Mass casualty incident training doesn't begin when the scenario starts. For Royal Ambulance crews who recently participated in a large-scale MCI drill alongside military personnel, state EMS agencies, and public safety partners, the preparation started long before anyone arrived on site.
The first thing I noticed was how quickly everyone got to work.
There was no dramatic briefing. No long explanation of what was about to happen. No time spent standing around waiting for instructions.
As crews arrived, they were immediately directed to staging areas, assigned responsibilities, and integrated into a response that was already beginning to take shape. Information was limited. Details changed throughout the day. The only thing that was clear was that everyone had a job to do.
What the MCI Drill Involved

As the scenario unfolded, participants learned they were responding to a simulated mass casualty incident involving patients arriving by military aircraft and requiring transport to hospitals throughout the region.
For Royal Ambulance crews, the challenge wasn't simply transporting patients. It was learning to operate within a much larger system involving EMS agencies, hospitals, military personnel, and public safety partners — all working toward the same objective.
What Stood Out Wasn't the Scale, It Was the People
While the exercise itself was impressive, what stood out most wasn't the aircraft, the scale of the operation, or even the complexity of the scenario.
It was the people.
Throughout the day, Royal crews moved from assignment to assignment with confidence and professionalism. They communicated clearly, adapted to changing information, and worked seamlessly alongside agencies they don't interact with on a daily basis.
Watching them operate, it became clear that the teamwork on display wasn't built during the exercise.
It had been built long before anyone arrived.
It was built during routine interfacility transports. During long shifts. During everyday patient encounters. During the countless moments that rarely make headlines but quietly shape providers into effective teammates.
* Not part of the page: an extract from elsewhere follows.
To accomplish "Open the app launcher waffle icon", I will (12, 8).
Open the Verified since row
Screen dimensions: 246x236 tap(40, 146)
Why Trust Is the Foundation of Mass Casualty Response
Large-scale MCI exercises often focus on testing systems, protocols, and communication plans. They should.
But they also reveal something else: the value of trust.
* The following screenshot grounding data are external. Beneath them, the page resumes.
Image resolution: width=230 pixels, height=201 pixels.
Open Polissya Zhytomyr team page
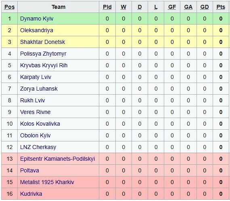point(43,54)
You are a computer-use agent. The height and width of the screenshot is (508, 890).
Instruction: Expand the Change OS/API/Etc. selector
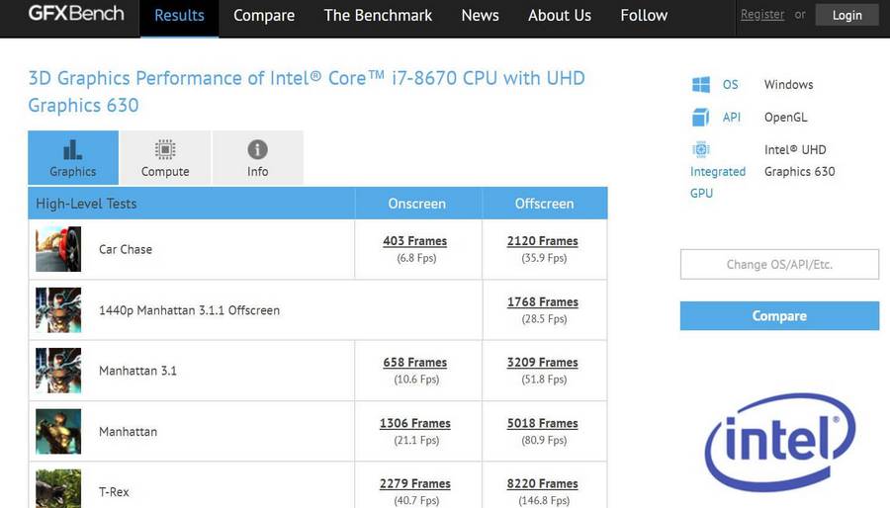(779, 264)
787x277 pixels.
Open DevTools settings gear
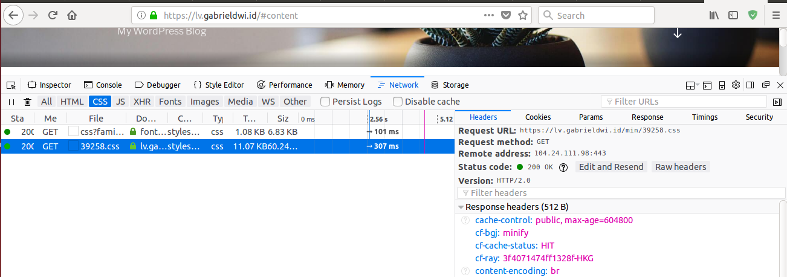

When information changes, trust matters. When multiple agencies are working together, trust matters. When patients need to be moved quickly and safely, trust matters.
The crews participating in this multi-agency drill relied on the same skills they use every day: communication, adaptability, professionalism, and teamwork. The environment was different. The expectations were higher. But the foundation remained the same.
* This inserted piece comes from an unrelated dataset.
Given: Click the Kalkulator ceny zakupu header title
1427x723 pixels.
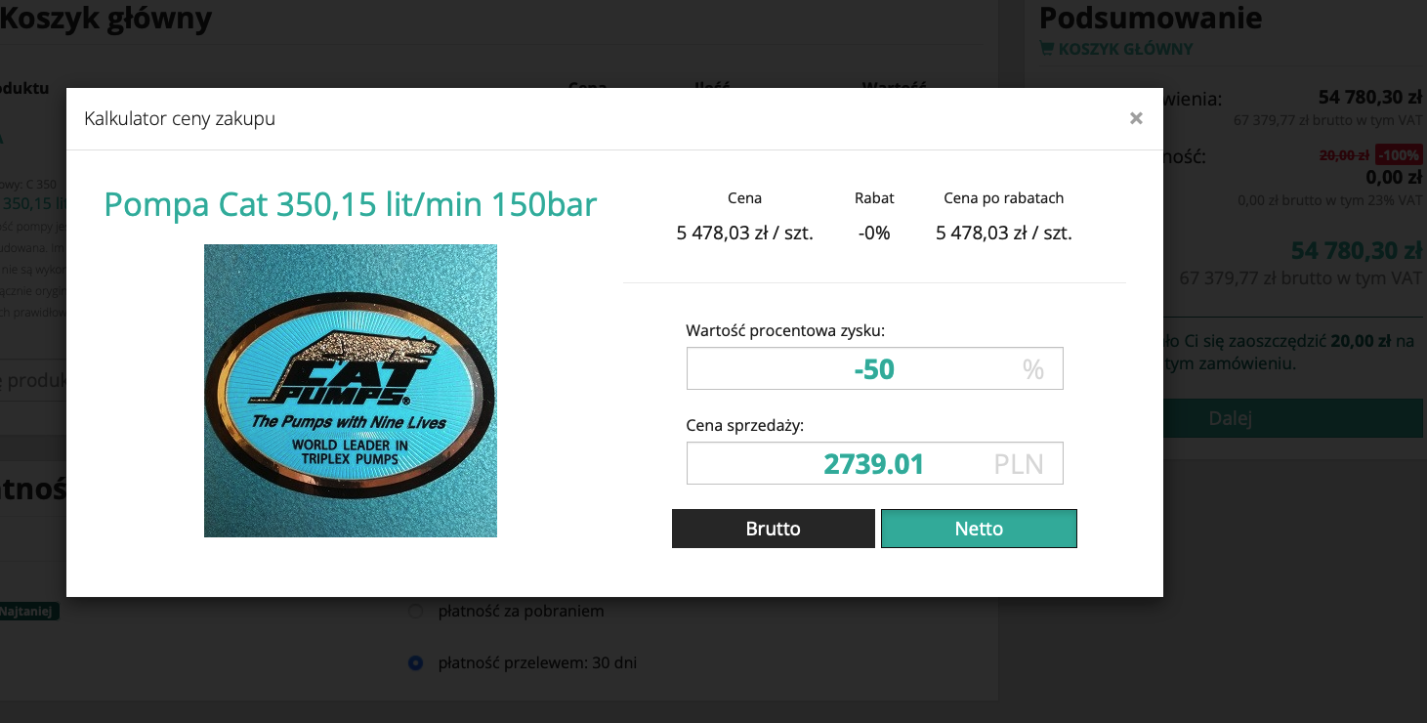Looking at the screenshot, I should click(x=180, y=119).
What EMTs Took Away from the Drill

For EMT Wayne Marmon, the experience highlighted the value of working alongside partners outside of Royal Ambulance.
"It was truly inspiring to collaborate with the military," he said. "Their precision and dedication amplified our impact."
Others left with a greater appreciation for the complexity of managing a large-scale mass casualty response.
"Seeing so many moving pieces while being involved in this experience gave me a greater appreciation for the adaptability and collaboration required to effectively manage an MCI," said EMT Tatiana Barquero.
For EMT Lauren Hinrichs, the exercise reinforced the importance of cross-agency teamwork.
"It was eye-opening to witness live actors respond to our triage interventions and collaborate with state EMS and military teams during this large-scale simulation," she said.
Preparedness Is Built Every Day
The scenario itself was fictional. The lessons were not.
Mass casualty incidents are rare, but preparedness requires more than hoping they never happen. It requires EMS agencies to train together, communicate together, and learn from one another before an emergency ever occurs.
Multi-agency MCI exercises provide an opportunity to do exactly that.
For Royal Ambulance, they are also a reminder that readiness isn't built in a single day.
It's built every day.
One shift, one patient, and one team at a time.